I was shaking my head and laughing nervously with a half eaten apple in my hand, but I promised to try it out, and see what happened. My dad told me, "I just love you, and I want you to live." He hugged me, and when I woke up this morning, he was already on a plane back to Arizona.
When I had my bath last night, I didn't read like I usually do. I spent a long time thinking about things. How I feel bad about being annoyed with my dad for wanting me to eat food. He said I wasn't consuming enough calories for my brain or body to function and he wanted me to be well. How can I get angry at that? But I almost can't help but feel like a little kid. I don't want to be helped. I want to do this on my own. But I know I can't.

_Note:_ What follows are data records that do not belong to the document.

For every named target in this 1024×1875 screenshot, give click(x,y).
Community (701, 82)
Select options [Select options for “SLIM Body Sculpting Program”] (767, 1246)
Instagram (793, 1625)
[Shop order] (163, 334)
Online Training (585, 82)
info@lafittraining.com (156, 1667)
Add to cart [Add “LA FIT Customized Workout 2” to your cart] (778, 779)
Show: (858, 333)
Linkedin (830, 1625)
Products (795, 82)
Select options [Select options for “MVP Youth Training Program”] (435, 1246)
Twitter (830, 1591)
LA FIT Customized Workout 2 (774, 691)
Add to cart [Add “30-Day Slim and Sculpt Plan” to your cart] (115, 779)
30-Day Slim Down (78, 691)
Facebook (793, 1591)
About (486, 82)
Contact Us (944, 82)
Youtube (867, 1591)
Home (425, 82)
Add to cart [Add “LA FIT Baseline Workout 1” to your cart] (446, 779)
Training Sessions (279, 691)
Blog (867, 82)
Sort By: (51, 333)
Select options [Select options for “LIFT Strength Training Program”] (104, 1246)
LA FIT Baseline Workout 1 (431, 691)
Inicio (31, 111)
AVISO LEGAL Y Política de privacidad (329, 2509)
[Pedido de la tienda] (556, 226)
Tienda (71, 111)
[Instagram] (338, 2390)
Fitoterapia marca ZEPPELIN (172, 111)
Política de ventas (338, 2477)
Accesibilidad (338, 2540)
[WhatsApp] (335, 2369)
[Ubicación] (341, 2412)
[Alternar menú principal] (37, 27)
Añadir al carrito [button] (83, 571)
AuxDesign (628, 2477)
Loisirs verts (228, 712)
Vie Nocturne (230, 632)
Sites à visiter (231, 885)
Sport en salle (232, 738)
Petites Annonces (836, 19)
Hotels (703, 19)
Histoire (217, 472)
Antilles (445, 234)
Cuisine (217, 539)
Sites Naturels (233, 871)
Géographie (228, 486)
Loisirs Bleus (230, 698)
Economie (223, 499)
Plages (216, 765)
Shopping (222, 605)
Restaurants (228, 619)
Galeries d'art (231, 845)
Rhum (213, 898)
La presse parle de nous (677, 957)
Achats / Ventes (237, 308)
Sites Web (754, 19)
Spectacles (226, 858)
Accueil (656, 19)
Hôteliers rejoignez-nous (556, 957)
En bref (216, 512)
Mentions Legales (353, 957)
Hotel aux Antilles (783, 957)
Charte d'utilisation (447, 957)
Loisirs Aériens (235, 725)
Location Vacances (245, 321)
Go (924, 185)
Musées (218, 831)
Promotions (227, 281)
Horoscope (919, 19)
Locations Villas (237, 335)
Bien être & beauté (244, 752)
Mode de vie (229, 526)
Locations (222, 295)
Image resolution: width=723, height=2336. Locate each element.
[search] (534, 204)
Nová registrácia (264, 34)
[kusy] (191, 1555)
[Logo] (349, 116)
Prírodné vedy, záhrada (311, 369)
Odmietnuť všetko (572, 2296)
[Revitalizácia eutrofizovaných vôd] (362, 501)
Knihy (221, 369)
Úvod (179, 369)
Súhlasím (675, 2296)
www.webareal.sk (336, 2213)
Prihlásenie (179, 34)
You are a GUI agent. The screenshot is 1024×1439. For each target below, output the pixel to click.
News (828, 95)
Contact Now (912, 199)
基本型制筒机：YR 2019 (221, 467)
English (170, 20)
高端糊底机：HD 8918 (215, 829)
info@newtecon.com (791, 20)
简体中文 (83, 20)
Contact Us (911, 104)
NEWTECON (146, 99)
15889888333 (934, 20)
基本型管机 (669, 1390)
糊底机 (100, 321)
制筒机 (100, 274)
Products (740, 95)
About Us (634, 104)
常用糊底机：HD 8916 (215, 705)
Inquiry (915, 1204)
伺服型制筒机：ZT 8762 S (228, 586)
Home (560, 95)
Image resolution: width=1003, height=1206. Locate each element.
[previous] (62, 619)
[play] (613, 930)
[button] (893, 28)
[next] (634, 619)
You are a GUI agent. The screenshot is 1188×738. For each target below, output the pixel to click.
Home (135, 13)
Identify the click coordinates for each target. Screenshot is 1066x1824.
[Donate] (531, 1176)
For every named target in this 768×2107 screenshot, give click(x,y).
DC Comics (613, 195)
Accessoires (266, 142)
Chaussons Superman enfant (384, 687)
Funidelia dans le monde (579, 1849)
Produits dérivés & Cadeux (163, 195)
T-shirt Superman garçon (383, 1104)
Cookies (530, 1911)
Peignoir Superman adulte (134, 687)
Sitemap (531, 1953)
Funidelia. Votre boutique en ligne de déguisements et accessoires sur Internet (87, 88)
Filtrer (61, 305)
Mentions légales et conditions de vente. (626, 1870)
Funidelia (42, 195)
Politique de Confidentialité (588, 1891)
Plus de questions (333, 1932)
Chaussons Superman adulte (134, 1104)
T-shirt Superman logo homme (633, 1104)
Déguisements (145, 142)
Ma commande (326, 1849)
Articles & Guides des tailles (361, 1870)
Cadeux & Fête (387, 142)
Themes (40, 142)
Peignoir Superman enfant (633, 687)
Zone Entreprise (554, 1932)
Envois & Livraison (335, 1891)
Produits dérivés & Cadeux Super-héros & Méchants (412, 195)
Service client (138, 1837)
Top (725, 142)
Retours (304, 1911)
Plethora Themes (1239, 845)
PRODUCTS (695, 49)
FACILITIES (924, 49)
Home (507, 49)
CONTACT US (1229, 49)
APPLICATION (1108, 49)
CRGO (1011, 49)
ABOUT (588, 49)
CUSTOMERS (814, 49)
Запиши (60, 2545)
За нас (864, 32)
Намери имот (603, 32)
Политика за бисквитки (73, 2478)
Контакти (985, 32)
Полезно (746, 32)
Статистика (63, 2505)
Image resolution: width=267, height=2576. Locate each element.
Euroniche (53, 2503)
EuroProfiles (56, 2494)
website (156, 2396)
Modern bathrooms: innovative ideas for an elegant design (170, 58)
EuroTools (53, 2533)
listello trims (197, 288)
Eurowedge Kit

I just feel...foreign to myself and it's unnerving. Anyway, my dad picked up my slimfast and my diet pills and stuff, read the ingredients and said, "This is crap." I couldn't help but laugh and realized that I've been wanting to say that about my life and my habbits as of late...
This is crap.
"Give this video a chance, when it starts out it looks to be outdated, but it is far from that. In 30 minutes, this woman, Jean Kilbourne paints a picture of women that makes you ashamed to be one."
One of the first things my dad did when we were all sitting down in the living room was take my BMI. He asked for my waist mesurments, my height, and my weight. And then he proceeded to sit there and tell me I was underweight. It was all I could do to not to cry. He's trying to help, I understand. But this is not help.
He's bought a bunch of food since then and has told me, "this is what you're having for dinner tonight, this is your snack." It's like being in a hospital being forced to eat, but so far I haven't had any of what he's given me, so whatever. I've had a piece of cheese and half of a slimfast drink today, and I'm planning on having some more.Anyway, what I was getting at was that last night made me self concious, upset, and out of control...I think that's why, after having nothing to eat all day yesterday, as soon as everyone was in bed, I found a box of crackers and proceeded to eat all of them and the throw up. I'm trying to think about this so I can track what caused me to binge and purge so I can get a handle on this. Anyway, I'm typing on the run, so I'll probably post later tonight.